Well, it was fun while it lasted – The Great Moderation, that is. The United States could emit pieces of green paper without causing consumer prices to go up. Because globalised wages and finished product prices were falling fast enough to offset it.

But inflation is back. Like spring pollen and sulphurous pollution, it is darkening the air in China. And now people in Europe and America are beginning to rub their eyes and sniff, too. Gasoline hits new records – along with the oil price – every week. Food prices are so high that many nations are taking emergency action to control them. Soon, consumer price inflation will be a problem for nearly everyone.

*** Oh… yes… the oil market. Nations don’t have friends, said one savvy strategist, they only have interests. And since the beginning of the Industrial Revolution, one primary interest of ambitious nations was securing supplies of energy.

Alan Greenspan told the world that the war in Iraq was largely “about oil.” John McCain says that if we didn’t have to import oil it would “prevent us from having ever to send our young men and women into conflict again in the Middle East.” Sounds like he thinks the war is “about oil” too.

But one thing the war in Iraq has shown is that American cannot control its oil supply – even when it is fool enough to send in armed troops. The price of crude was only $26 a barrel when the war began. It was $126 yesterday.

*** “Yes, there’ll be many more crack-ups,” said a young hedge fund manager who came over for a drink on Sunday, “but in the long run, the emerging markets are going to grow much more than the U.S. or Europe. That’s where I want my money.”

He put his money into India, primarily. The results were spectacular – until 6 months ago. Then, almost all the go-go markets went. Still, looking at the big picture, over the long term, he is probably right. The emerging markets are probably a better place for your money than the United States.

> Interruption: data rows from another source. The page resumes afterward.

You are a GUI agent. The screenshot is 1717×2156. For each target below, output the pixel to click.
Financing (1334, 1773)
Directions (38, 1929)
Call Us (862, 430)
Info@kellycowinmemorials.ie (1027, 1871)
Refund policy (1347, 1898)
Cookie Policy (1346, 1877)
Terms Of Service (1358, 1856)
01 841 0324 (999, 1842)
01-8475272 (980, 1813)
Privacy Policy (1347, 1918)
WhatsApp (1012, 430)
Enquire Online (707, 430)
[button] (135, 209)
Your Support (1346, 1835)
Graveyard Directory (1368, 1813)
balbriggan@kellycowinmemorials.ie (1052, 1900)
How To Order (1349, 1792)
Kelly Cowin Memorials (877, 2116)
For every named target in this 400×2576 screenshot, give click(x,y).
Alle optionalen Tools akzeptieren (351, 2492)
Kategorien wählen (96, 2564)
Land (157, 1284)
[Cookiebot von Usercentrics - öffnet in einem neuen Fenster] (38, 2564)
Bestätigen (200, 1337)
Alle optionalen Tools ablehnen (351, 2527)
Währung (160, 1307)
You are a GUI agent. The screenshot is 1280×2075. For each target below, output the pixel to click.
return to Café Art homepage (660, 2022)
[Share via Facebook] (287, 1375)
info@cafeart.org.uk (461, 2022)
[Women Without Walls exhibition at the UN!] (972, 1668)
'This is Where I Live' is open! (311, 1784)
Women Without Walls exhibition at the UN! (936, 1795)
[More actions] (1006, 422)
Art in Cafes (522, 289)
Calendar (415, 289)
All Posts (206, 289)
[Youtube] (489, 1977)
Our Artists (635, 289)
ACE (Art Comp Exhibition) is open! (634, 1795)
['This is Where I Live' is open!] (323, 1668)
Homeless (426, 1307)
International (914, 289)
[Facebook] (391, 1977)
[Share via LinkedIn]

The fundamental conceit of Americans over the last 50 years was that the foreigners were so hopelessly incompetent that even if we gave them a helping hand they could never challenge us. But now they are challenging us… and beating us at our own game. They invest more, save more, and produce more than we do – even the communists. Meanwhile, we focus on soft service industries – health, finance, and education – where the actual return on investment is hard to measure and often negative.

Bill Bonner
The Daily Reckoning Australia

Bill Bonner

Bill Bonner

Best-selling investment author Bill Bonner is the founder and president of Agora Publishing, one of the world's most successful consumer newsletter companies. Owner of both Fleet Street Publications and MoneyWeek magazine in the UK, he is also author of the free daily e-mail The Daily Reckoning.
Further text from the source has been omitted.